Menu cuts, raising menu prices
Common strategies at play include 40% of foodservice operators who have reduced the size of their menu and 60% who have raised menu prices. Six out of 10 foodservice operations have also cut back their operating hours to contain labor costs. Some operations have also cut services due to the labor shortage.
The biggest labor bite is in hourly cooks, according to Datassential. To combat this, some foodservice managers are incorporating value-added or convenience products that reduce the labor requirements powering their menus. Some are looking to boost employee training, a factor in employee retention. Some are paying higher wages and trying to do more with less to maintain profitability.

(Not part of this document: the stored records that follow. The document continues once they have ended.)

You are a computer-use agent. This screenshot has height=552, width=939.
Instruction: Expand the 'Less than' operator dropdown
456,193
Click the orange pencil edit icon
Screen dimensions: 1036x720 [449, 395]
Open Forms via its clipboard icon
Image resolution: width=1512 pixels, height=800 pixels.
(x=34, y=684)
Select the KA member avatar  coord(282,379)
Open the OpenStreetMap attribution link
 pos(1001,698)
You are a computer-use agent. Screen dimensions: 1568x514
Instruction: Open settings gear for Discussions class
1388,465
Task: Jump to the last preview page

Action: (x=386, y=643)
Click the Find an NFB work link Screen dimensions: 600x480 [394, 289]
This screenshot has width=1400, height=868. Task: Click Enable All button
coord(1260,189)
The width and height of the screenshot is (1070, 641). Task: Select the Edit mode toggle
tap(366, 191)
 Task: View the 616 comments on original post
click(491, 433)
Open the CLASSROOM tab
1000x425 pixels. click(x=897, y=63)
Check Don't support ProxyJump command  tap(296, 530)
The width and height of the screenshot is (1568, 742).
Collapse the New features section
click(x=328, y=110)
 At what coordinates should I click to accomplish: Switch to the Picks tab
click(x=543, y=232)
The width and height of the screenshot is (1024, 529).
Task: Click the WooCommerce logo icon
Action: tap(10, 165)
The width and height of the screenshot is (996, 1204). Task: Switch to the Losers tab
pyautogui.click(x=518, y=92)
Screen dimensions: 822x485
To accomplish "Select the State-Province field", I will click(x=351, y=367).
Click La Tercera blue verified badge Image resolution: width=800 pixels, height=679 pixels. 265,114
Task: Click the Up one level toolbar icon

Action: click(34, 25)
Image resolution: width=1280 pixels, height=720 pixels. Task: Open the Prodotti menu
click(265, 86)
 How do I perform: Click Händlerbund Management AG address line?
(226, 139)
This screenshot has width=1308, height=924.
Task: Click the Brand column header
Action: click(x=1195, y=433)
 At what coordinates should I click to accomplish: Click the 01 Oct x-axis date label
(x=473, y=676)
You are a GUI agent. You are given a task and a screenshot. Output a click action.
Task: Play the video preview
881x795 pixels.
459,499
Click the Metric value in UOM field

Menu streamlining to cut costs
Menu streamlining is a pervasive trend that is helping operators reduce both inventory and labor requirements for their menus. Explains the National Restaurant Association (NRA), successful restaurants are “focusing on items that sell well, are quick and easy to prepare, and require ingredients readily available from the supply chain” (NRA. Restaurants streamline menus to combat higher costs. Sept. 1, 2022). In fact, menu streamlining is one of top three macro trends for 2023, as identified in the NRA 2023 What’s Hot Culinary Forecast. POS data is the key to unlocking menu changes that can cut costs while maximizing the bottom line.
Inventory replacements reduce food costs
Inventory efficiency is another idea that is helping many operators reduce costs. The inventory list is closely related to the menu, recipes, and production methods. “Innovating dishes with less costly ingredients” is a major strategy reflected in the 2023 What’s Hot Culinary Forecast. Examples could be replacing meat with shelf-stable pouch or canned seafood or replacing out-of-season produce with in-season options.
“In a typical operation, just 20 products account for 80% of food costs. Thus, the highest-volume inventory should receive the most focus in managing inventory, counting to avoid over-buying, and seeking out competitive sourcing and pricing,” explains the course.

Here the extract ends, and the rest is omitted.